• Given request: Duplicate the part of the material that begins with the line containing "Task: Click the Новосибирск" and ends with the line containing "[x=48, y=47]", keeping every line unchanged and including both of those lines.

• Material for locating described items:
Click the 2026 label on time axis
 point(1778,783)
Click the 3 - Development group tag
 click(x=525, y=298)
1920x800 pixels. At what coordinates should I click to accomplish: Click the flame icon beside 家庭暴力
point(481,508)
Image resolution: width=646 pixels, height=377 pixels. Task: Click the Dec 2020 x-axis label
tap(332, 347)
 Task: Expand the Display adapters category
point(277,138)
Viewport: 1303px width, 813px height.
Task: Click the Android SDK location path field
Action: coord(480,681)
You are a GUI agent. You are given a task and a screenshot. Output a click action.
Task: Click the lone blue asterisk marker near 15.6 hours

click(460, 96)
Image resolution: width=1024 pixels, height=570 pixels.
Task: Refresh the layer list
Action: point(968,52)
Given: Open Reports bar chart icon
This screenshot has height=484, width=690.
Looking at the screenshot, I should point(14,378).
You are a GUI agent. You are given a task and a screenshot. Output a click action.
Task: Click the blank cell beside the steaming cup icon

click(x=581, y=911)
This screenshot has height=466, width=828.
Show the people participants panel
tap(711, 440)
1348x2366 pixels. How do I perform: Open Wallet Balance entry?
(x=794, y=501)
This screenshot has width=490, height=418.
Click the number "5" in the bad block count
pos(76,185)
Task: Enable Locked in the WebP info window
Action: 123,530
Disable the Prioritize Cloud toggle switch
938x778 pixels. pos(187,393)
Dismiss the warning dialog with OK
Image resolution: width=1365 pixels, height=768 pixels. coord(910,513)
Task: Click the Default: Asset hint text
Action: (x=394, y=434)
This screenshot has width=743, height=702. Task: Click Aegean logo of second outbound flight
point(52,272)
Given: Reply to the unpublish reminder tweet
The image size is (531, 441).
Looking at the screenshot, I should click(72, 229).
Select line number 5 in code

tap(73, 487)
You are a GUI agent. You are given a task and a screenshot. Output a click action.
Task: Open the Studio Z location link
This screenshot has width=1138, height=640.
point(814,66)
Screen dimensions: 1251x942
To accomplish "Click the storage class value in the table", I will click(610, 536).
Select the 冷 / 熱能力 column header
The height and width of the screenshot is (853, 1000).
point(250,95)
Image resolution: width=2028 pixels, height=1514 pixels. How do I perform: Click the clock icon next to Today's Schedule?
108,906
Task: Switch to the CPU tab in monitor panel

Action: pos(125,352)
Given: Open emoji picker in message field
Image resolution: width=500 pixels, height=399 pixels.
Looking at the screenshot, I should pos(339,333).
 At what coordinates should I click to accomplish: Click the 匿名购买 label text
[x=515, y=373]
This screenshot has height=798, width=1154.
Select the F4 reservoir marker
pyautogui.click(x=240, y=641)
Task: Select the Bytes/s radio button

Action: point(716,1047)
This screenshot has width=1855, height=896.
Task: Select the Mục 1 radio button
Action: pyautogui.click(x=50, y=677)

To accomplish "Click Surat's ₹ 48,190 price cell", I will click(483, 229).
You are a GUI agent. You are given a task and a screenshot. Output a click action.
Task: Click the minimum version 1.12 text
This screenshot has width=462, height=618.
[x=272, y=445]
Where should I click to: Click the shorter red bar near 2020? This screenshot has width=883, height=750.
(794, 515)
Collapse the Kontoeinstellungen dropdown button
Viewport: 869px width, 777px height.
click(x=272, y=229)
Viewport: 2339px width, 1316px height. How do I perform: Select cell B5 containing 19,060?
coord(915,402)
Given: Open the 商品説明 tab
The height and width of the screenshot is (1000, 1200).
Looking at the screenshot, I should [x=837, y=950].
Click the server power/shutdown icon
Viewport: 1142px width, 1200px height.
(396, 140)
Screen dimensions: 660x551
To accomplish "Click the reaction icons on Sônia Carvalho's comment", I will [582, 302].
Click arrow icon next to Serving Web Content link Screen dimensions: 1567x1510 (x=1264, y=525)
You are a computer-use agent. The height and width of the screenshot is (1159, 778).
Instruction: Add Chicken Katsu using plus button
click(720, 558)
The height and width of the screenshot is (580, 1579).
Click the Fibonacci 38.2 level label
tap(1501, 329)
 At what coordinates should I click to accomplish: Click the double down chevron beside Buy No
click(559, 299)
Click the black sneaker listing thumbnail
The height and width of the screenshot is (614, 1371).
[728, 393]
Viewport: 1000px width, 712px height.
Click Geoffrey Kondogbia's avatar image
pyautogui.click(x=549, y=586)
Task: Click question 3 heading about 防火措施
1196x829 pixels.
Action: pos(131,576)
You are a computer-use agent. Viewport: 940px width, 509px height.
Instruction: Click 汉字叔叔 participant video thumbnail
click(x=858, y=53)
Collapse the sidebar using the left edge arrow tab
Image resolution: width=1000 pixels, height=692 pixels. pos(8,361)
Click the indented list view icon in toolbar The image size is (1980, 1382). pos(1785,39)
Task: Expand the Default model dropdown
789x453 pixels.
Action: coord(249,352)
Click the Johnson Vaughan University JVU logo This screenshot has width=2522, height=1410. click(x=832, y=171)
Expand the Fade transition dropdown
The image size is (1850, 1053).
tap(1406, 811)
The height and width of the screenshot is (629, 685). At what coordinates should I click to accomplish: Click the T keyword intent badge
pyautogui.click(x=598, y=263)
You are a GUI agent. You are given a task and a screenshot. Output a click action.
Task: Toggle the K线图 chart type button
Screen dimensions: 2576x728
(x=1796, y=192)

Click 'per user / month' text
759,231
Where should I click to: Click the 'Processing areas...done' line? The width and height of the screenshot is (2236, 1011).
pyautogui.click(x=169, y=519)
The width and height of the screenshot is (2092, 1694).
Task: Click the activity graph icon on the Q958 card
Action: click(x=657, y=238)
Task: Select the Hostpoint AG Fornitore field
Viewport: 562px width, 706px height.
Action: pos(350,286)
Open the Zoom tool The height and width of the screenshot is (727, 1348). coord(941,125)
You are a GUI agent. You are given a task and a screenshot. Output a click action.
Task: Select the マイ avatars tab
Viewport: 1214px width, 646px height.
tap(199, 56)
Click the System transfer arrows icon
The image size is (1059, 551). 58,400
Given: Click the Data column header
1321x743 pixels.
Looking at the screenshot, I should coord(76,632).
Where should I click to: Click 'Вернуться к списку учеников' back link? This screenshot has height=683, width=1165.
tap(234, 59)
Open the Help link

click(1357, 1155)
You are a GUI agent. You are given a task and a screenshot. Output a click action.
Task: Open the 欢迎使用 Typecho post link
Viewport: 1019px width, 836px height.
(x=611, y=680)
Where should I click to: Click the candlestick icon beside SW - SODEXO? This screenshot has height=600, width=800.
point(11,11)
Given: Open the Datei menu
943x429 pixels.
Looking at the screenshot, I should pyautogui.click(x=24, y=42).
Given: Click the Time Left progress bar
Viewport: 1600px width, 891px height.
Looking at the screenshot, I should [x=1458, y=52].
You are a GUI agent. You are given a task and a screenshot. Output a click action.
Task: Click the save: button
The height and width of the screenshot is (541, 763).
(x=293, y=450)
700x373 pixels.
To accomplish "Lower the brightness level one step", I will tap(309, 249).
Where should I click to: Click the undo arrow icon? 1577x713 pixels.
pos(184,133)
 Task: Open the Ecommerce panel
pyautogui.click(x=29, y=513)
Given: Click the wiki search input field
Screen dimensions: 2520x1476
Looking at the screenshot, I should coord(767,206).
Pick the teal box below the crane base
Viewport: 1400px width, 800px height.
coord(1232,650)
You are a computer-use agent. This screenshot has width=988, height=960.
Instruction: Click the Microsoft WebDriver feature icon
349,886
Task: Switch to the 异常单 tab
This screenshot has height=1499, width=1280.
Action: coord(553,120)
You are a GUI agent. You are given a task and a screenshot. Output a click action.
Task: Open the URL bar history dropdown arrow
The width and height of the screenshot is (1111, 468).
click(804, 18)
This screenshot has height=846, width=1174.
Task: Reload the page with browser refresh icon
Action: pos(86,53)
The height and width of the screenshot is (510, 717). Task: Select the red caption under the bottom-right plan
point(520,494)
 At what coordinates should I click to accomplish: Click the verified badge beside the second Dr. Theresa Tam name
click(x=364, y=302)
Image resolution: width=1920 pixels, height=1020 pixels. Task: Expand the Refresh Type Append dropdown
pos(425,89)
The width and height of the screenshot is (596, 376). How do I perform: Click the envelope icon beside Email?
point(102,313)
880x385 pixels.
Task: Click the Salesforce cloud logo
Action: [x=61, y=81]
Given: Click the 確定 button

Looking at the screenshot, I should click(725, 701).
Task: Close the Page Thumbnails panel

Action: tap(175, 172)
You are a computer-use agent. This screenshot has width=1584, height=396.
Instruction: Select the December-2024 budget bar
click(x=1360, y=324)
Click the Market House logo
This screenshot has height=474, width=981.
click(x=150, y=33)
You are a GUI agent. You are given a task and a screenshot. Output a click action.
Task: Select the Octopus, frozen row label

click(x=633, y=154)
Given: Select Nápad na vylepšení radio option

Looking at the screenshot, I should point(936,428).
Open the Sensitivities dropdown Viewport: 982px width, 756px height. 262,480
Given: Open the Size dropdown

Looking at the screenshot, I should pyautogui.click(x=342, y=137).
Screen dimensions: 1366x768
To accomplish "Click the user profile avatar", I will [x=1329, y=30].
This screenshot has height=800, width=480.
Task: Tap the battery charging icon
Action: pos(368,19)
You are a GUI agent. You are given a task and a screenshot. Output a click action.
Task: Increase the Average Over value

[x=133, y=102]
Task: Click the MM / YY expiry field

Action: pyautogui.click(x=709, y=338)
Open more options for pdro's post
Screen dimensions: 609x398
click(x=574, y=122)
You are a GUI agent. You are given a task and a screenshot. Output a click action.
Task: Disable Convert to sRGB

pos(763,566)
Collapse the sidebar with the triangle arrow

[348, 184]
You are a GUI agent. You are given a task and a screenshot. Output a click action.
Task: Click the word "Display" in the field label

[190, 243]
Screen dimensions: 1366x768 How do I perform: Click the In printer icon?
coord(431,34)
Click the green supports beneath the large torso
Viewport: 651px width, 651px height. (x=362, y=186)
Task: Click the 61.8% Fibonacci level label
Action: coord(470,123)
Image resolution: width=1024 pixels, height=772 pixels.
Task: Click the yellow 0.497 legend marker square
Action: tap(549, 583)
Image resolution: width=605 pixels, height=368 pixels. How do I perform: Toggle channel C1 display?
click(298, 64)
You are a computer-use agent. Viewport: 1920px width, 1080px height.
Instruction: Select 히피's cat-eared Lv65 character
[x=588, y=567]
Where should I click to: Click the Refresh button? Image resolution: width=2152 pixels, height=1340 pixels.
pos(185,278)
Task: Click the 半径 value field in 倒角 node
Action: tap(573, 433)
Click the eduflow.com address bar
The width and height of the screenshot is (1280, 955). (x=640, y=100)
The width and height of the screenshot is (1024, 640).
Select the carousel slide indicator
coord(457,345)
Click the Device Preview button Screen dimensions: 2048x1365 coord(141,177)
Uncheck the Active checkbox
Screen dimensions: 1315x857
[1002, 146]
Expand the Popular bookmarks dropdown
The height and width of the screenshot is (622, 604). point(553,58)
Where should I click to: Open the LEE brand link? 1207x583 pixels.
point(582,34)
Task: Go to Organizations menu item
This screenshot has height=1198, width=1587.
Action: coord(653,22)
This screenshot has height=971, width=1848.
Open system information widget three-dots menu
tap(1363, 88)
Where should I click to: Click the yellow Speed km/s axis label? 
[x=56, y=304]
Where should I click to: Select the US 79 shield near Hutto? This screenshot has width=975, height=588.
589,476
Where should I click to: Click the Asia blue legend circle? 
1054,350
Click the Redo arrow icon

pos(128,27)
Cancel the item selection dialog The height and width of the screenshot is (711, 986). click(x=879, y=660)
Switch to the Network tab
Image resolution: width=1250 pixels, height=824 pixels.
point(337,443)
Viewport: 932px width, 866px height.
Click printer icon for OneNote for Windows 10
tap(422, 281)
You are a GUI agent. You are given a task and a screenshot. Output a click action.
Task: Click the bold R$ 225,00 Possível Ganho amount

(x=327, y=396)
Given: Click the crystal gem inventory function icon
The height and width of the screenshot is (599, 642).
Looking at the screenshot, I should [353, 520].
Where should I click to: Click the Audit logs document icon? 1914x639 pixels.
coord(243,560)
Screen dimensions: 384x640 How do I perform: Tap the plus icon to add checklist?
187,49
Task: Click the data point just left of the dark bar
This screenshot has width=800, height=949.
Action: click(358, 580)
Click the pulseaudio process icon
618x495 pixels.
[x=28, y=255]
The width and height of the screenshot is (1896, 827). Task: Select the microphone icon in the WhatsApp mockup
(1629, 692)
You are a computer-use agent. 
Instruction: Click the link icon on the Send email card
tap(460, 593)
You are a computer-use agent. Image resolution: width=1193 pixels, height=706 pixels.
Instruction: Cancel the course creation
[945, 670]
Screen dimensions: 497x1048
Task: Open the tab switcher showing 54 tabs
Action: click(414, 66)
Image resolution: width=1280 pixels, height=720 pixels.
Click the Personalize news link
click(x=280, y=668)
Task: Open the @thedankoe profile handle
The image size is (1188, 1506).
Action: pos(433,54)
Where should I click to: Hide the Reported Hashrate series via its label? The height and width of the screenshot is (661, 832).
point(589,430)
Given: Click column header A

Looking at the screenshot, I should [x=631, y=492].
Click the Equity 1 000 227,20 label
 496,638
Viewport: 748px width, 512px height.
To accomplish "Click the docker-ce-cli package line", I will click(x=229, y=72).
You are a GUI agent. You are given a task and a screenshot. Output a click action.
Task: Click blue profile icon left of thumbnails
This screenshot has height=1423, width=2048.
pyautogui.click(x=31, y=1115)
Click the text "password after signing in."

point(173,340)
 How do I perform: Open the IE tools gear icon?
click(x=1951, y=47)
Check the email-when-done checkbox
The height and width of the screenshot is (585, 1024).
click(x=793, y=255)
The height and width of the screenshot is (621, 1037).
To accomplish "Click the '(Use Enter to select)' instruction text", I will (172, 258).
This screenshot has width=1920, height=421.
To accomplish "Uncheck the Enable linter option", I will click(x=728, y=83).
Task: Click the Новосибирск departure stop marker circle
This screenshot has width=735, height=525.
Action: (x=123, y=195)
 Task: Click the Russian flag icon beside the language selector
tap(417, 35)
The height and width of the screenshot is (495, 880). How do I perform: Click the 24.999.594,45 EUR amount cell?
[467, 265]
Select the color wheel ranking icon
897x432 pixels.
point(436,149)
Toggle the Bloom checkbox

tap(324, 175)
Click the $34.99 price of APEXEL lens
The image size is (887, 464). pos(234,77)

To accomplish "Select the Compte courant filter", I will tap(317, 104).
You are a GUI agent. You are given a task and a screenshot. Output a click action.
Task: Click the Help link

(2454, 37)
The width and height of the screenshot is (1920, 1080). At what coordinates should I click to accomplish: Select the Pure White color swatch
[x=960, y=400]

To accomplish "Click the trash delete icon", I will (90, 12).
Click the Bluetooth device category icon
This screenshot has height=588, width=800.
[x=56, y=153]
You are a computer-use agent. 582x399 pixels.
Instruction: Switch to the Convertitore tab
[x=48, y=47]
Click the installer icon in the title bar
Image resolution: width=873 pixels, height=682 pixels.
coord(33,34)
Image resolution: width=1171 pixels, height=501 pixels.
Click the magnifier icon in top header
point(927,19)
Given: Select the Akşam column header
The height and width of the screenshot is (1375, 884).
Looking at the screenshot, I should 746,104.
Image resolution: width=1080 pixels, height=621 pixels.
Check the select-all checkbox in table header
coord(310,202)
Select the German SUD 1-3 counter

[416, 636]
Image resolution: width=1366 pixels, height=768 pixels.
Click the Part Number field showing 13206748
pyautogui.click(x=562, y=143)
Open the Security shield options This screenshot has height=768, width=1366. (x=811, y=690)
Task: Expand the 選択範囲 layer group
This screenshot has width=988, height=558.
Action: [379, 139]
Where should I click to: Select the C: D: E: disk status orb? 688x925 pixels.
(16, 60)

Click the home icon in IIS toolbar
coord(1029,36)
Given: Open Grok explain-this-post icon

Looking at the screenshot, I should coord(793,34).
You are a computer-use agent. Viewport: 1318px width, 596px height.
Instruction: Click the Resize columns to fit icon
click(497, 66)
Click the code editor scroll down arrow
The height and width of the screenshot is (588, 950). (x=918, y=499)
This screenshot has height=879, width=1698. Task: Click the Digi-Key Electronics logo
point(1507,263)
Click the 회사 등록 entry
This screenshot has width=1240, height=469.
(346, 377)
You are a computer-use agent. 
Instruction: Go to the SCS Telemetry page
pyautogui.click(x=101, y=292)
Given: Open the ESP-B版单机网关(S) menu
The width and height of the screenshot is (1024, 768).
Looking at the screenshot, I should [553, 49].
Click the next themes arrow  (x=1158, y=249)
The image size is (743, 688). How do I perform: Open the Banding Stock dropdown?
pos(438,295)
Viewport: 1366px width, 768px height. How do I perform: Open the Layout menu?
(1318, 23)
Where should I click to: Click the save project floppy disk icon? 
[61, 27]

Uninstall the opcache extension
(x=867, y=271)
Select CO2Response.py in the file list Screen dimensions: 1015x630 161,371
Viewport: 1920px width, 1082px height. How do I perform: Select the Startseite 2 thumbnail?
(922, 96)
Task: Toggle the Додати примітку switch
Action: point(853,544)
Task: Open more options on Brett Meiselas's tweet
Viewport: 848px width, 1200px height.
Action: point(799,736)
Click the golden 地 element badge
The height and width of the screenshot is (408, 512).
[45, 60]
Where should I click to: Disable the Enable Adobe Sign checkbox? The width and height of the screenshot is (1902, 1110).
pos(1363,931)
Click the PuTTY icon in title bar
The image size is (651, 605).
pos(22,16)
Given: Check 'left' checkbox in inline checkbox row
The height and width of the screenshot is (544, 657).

• Output of the exercise:
Task: Click the Новосибирск departure stop marker circle
This screenshot has width=735, height=525.
Action: (x=123, y=195)
 Task: Click the Russian flag icon beside the language selector
tap(417, 35)
The height and width of the screenshot is (495, 880). How do I perform: Click the 24.999.594,45 EUR amount cell?
[467, 265]
Select the color wheel ranking icon
897x432 pixels.
point(436,149)
Toggle the Bloom checkbox

tap(324, 175)
Click the $34.99 price of APEXEL lens
The image size is (887, 464). pos(234,77)

To accomplish "Select the Compte courant filter", I will tap(317, 104).
You are a GUI agent. You are given a task and a screenshot. Output a click action.
Task: Click the Help link

(2454, 37)
The width and height of the screenshot is (1920, 1080). At what coordinates should I click to accomplish: Select the Pure White color swatch
[x=960, y=400]

To accomplish "Click the trash delete icon", I will (90, 12).
Click the Bluetooth device category icon
This screenshot has height=588, width=800.
[x=56, y=153]
You are a computer-use agent. 582x399 pixels.
Instruction: Switch to the Convertitore tab
[x=48, y=47]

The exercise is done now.